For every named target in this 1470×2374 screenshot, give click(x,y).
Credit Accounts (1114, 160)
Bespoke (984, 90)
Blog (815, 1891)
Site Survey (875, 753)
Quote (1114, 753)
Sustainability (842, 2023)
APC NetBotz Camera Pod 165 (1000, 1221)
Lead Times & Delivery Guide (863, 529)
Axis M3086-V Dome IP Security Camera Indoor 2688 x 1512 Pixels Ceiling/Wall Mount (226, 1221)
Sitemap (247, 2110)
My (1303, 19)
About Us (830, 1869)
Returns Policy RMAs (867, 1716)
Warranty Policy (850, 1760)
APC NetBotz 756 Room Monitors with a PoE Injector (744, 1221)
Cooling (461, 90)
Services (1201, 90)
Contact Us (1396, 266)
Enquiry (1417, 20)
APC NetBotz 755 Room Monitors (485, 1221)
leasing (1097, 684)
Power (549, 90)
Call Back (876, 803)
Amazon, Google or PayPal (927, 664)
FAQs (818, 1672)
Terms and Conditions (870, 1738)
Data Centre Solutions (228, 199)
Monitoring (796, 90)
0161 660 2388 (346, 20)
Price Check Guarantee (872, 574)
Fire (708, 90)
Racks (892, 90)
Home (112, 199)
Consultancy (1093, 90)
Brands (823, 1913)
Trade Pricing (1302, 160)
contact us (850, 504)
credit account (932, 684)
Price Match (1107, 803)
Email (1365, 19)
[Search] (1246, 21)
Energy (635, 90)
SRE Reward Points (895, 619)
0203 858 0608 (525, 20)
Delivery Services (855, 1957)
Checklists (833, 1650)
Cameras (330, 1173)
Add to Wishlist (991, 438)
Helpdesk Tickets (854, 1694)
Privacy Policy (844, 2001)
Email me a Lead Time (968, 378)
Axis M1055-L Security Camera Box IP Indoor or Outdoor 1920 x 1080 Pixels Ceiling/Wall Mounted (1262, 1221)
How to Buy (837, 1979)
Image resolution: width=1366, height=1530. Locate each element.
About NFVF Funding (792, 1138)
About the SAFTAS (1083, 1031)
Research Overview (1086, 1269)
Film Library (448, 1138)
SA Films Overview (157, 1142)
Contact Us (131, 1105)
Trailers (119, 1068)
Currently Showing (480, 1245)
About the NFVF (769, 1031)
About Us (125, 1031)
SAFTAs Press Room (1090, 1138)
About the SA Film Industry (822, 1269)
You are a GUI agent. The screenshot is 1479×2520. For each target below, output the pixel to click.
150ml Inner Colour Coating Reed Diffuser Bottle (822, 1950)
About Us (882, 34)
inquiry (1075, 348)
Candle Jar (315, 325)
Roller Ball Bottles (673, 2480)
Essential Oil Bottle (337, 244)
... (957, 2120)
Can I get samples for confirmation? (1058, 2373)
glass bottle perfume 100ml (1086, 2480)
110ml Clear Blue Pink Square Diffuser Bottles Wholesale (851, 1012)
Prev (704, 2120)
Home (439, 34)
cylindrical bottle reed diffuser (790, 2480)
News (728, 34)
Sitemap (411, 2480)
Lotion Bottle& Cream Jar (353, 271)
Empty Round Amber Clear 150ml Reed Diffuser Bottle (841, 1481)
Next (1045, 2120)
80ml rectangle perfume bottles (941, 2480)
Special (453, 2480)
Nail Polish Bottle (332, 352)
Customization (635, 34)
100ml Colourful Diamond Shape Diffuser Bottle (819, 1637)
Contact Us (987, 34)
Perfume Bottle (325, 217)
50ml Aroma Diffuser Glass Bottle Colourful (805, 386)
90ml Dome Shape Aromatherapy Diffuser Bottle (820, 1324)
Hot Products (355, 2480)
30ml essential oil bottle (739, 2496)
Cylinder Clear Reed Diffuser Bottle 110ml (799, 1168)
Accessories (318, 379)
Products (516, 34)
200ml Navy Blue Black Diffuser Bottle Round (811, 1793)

_ _ _

• **Aim of the task**
Quote the data above in full, changing nothing.

• **Your response**
For every named target in this 1470×2374 screenshot, give click(x,y).
Credit Accounts (1114, 160)
Bespoke (984, 90)
Blog (815, 1891)
Site Survey (875, 753)
Quote (1114, 753)
Sustainability (842, 2023)
APC NetBotz Camera Pod 165 (1000, 1221)
Lead Times & Delivery Guide (863, 529)
Axis M3086-V Dome IP Security Camera Indoor 2688 x 1512 Pixels Ceiling/Wall Mount (226, 1221)
Sitemap (247, 2110)
My (1303, 19)
About Us (830, 1869)
Returns Policy RMAs (867, 1716)
Warranty Policy (850, 1760)
APC NetBotz 756 Room Monitors with a PoE Injector (744, 1221)
Cooling (461, 90)
Services (1201, 90)
Contact Us (1396, 266)
Enquiry (1417, 20)
APC NetBotz 755 Room Monitors (485, 1221)
leasing (1097, 684)
Power (549, 90)
Call Back (876, 803)
Amazon, Google or PayPal (927, 664)
FAQs (818, 1672)
Terms and Conditions (870, 1738)
Data Centre Solutions (228, 199)
Monitoring (796, 90)
0161 660 2388 (346, 20)
Price Check Guarantee (872, 574)
Fire (708, 90)
Racks (892, 90)
Home (112, 199)
Consultancy (1093, 90)
Brands (823, 1913)
Trade Pricing (1302, 160)
contact us (850, 504)
credit account (932, 684)
Price Match (1107, 803)
Email (1365, 19)
[Search] (1246, 21)
Energy (635, 90)
SRE Reward Points (895, 619)
0203 858 0608 (525, 20)
Delivery Services (855, 1957)
Checklists (833, 1650)
Cameras (330, 1173)
Add to Wishlist (991, 438)
Helpdesk Tickets (854, 1694)
Privacy Policy (844, 2001)
Email me a Lead Time (968, 378)
Axis M1055-L Security Camera Box IP Indoor or Outdoor 1920 x 1080 Pixels Ceiling/Wall Mounted (1262, 1221)
How to Buy (837, 1979)
Image resolution: width=1366, height=1530. Locate each element.
About NFVF Funding (792, 1138)
About the SAFTAS (1083, 1031)
Research Overview (1086, 1269)
Film Library (448, 1138)
SA Films Overview (157, 1142)
Contact Us (131, 1105)
Trailers (119, 1068)
Currently Showing (480, 1245)
About the NFVF (769, 1031)
About Us (125, 1031)
SAFTAs Press Room (1090, 1138)
About the SA Film Industry (822, 1269)
You are a GUI agent. The screenshot is 1479×2520. For each target below, output the pixel to click.
150ml Inner Colour Coating Reed Diffuser Bottle (822, 1950)
About Us (882, 34)
inquiry (1075, 348)
Candle Jar (315, 325)
Roller Ball Bottles (673, 2480)
Essential Oil Bottle (337, 244)
... (957, 2120)
Can I get samples for confirmation? (1058, 2373)
glass bottle perfume 100ml (1086, 2480)
110ml Clear Blue Pink Square Diffuser Bottles Wholesale (851, 1012)
Prev (704, 2120)
Home (439, 34)
cylindrical bottle reed diffuser (790, 2480)
News (728, 34)
Sitemap (411, 2480)
Lotion Bottle& Cream Jar (353, 271)
Empty Round Amber Clear 150ml Reed Diffuser Bottle (841, 1481)
Next (1045, 2120)
80ml rectangle perfume bottles (941, 2480)
Special (453, 2480)
Nail Polish Bottle (332, 352)
Customization (635, 34)
100ml Colourful Diamond Shape Diffuser Bottle (819, 1637)
Contact Us (987, 34)
Perfume Bottle (325, 217)
50ml Aroma Diffuser Glass Bottle Colourful (805, 386)
90ml Dome Shape Aromatherapy Diffuser Bottle (820, 1324)
Hot Products (355, 2480)
30ml essential oil bottle (739, 2496)
Cylinder Clear Reed Diffuser Bottle 110ml (799, 1168)
Accessories (318, 379)
Products (516, 34)
200ml Navy Blue Black Diffuser Bottle Round (811, 1793)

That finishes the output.